We admired the work of Willis-Owen and his colleagues on bone remodelling after hip resurfacing presented in their article “Bone mineral density in the femoral neck increases after hip resurfacing: a cohort with five-year follow-up” [1]. Hip resurfacing has evolved as an alternative to total hip arthroplasty in young adults and has shown promising short- and mid-term results when prudent selection criteria were adopted. It is supposed to simulate the normal hip biomechanics and physiological bone remodelling with preservation of the proximal femoral bone stock.

The authors have demonstrated an increase in the bone mineral density (BMD) of the femoral neck after hip resurfacing at five years which resembles physiological remodelling. The whole femoral neck (R1) was analysed as one region and calculations were made. Several finite-element analyses and original articles of case series in the literature reveal that bone remodelling is not uniform across the entire femoral neck [24]. The superolateral area adjacent to the implant has evinced a relative stress shielding [2]. Albeit, the significance and implications of differential degrees of BMD of the femoral neck have not been well defined. All the studies available have shown their results of BMD at a maximum of two years. We feel that such a prime study with a unique follow up of five years should have thrown light on this differential density and drawn some conclusions. This would have evoked more interest and provided insight into the remodelling of the femoral neck after hip resurfacing.

Although the surgical procedure was described, the cementing technique used was not explained in detail. Cementing of the implant guide pin has been shown to decrease the strains in the head and neck resulting in stress shielding [5]. The level of bonding of the stem may alter the loading pattern after resurfacing.

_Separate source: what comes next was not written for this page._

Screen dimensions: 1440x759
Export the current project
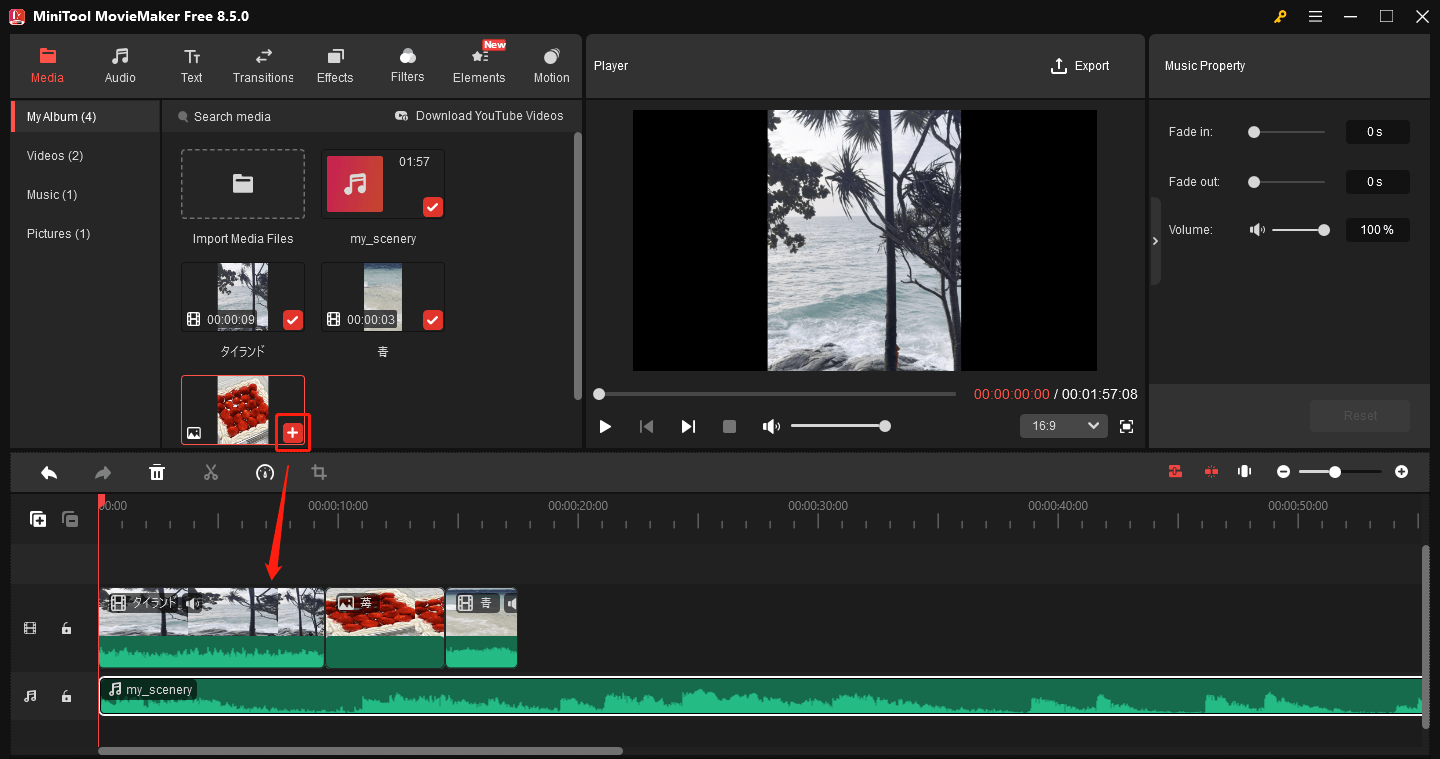(x=1080, y=65)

The authors have not commented on femoral neck notching and narrowing in their cases at five years follow-up as these would have gained significance amidst the factors influential in the replication of normal physiological loading and long-term implant survival. Although the limitation of not being able to correlate the BMD changes with implant positioning was acknowledged, overall information about the BMD, implant positioning, and femoral neck notching as well narrowing would have made the article more edifying. Could Willis-Owen and his colleagues please comment?